- 3 1/2 cups toasted glutinous rice flour, reserving 1/2 cup for rolling
- 2 cups vanilla soy milk (original recipe called for coconut milk)
- 1 cup agave nectar (original recipe called for 2 cups sugar!)
- 1/4 tsp salt
- 1 tsp vanilla extract
- zest of 1 lemon
- 1 cup shredded coconut unsweetened
- Heat milk in a saucepan until boiling. Add agave nectar (or sugar if that is what you’re using), vanilla extract, salt, shredded coconut and lemon zest and stir until combined.
- Slowly add toasted glutinous rice flour, stirring to avoid clumps. Reduce heat to low and continue stirring and cooking until thick and coming off the sides of the saucepan. I used a non-stick pan so mine took only 10 minutes. This part can take as long as 1 hour.
- Remove from heat.
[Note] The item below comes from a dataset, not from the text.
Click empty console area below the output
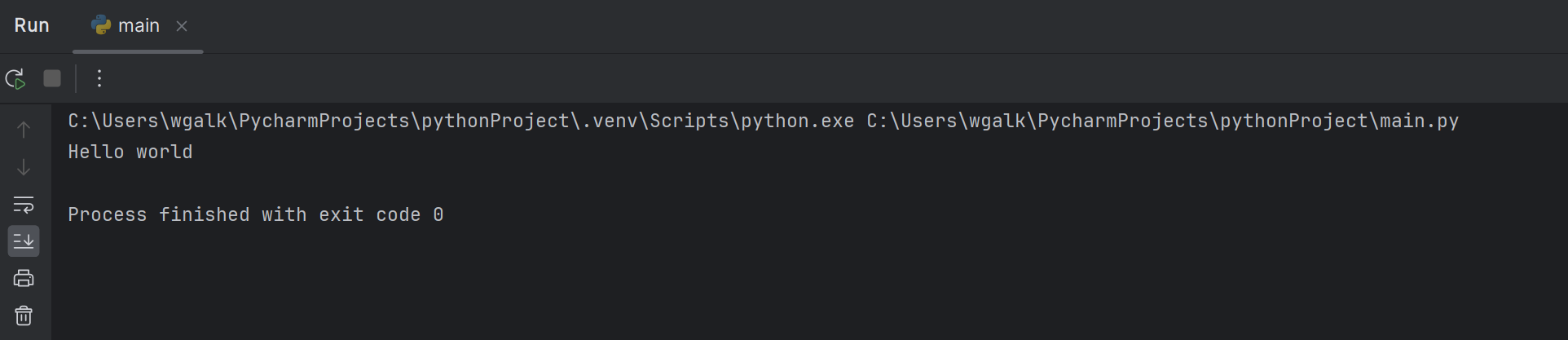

Transfer cake onto rice flour dusted work surface and let cool to room temperature.
- Divide in equal portions, rolling on the flour to form cylinders. Alternatively, you can cut using a cookie cutter instead.
- Wrap in paper or banana leaves until ready to eat.
It is not advisable to refrigerate these as they get tough and chewy. Best to eat the day they are made.